> [To be done]
Pick out each line in the records below that contains the string "symbol" and copy those lines unchanged.

> [Source material]
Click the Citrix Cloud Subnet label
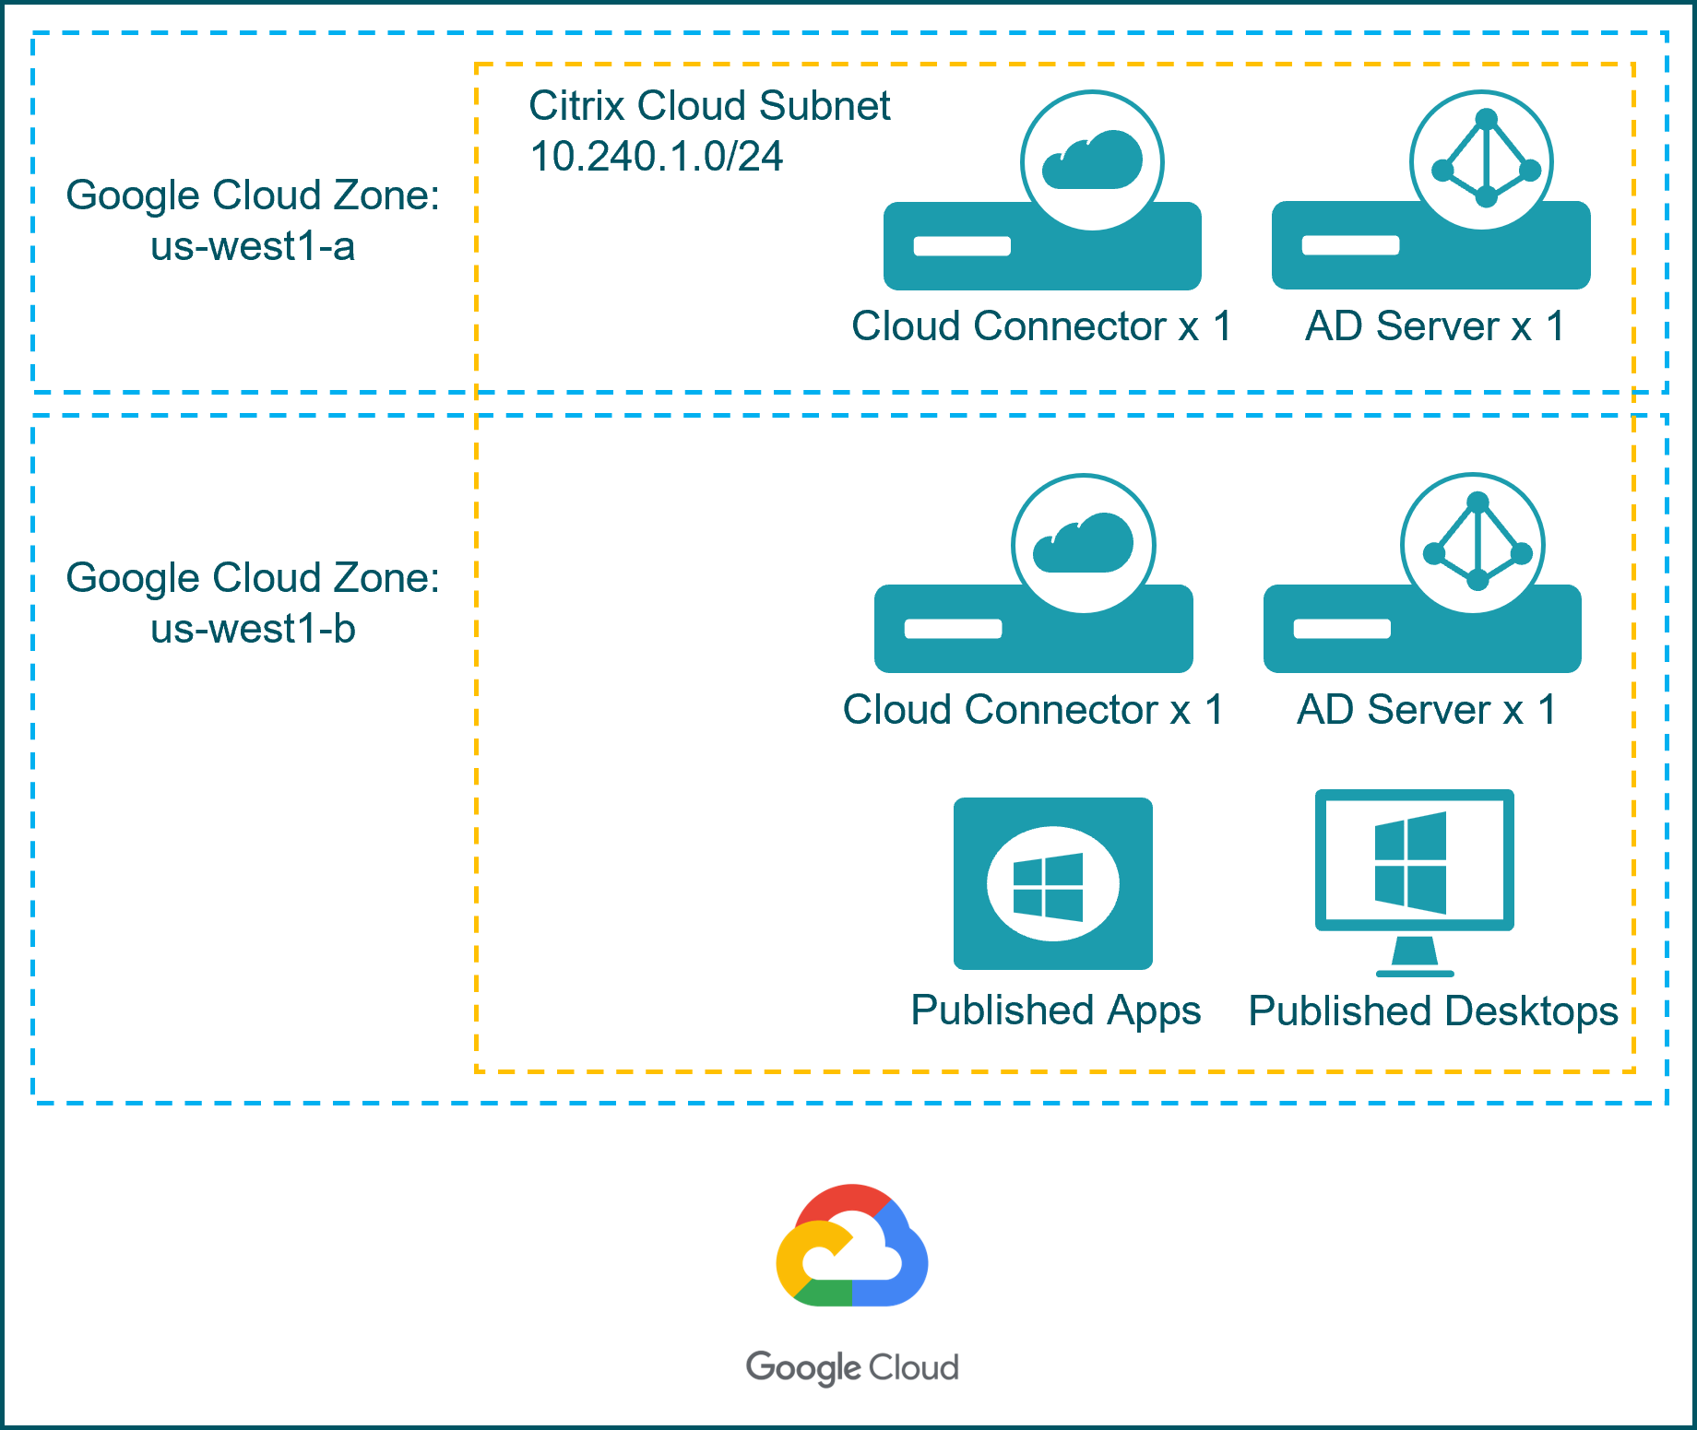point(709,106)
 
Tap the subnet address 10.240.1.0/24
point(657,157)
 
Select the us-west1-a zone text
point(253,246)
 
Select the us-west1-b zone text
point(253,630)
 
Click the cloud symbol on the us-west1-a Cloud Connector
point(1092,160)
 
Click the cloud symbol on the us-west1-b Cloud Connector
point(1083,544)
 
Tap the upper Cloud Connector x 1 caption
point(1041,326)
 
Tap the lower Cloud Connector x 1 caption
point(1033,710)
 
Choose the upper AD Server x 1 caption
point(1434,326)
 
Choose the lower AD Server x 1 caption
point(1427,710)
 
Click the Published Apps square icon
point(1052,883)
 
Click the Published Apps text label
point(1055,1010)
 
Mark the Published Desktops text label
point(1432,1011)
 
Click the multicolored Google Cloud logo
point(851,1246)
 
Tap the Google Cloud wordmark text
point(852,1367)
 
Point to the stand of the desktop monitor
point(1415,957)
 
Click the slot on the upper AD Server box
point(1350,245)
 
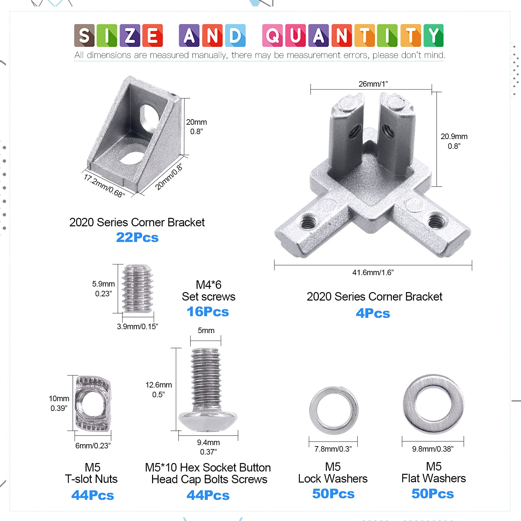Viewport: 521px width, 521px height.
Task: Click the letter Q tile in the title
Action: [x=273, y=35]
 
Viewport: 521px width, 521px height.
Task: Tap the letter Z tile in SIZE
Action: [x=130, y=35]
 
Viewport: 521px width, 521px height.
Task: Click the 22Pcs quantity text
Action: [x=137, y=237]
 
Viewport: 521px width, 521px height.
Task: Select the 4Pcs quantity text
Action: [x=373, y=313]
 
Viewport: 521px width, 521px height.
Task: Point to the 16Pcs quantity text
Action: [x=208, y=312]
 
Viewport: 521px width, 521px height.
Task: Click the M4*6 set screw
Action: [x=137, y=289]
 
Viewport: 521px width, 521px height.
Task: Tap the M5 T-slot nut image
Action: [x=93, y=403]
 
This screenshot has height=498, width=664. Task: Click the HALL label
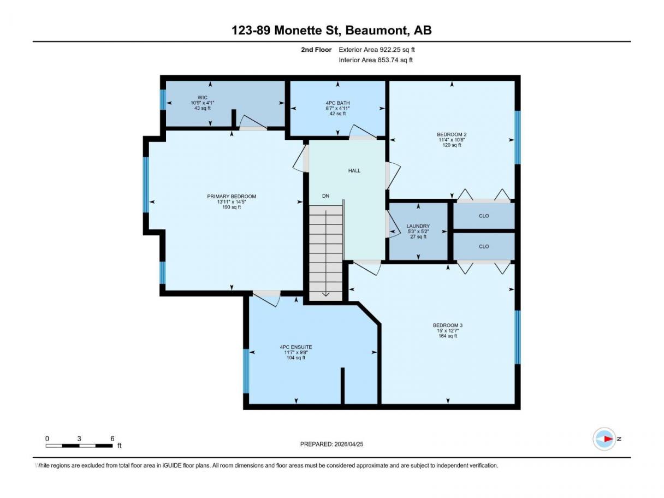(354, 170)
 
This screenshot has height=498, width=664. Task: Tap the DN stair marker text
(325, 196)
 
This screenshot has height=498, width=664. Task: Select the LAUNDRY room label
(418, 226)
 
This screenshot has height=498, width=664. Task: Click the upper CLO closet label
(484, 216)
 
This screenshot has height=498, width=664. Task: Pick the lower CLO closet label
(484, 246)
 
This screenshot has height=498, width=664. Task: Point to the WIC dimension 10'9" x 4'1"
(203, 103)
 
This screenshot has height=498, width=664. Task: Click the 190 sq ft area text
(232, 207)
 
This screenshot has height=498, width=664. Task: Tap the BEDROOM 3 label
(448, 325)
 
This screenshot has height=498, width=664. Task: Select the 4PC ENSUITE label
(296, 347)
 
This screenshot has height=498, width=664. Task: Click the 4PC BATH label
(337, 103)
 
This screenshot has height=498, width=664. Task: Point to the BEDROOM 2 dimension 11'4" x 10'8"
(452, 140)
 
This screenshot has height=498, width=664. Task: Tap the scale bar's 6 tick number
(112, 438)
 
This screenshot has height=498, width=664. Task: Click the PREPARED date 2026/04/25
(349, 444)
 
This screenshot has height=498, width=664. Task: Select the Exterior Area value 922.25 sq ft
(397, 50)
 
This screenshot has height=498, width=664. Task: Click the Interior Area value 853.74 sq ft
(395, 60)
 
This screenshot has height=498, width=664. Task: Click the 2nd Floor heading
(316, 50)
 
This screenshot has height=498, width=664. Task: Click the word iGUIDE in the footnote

> [Response to this exercise]
Click the cloud symbol on the us-west1-a Cloud Connector
Click the cloud symbol on the us-west1-b Cloud Connector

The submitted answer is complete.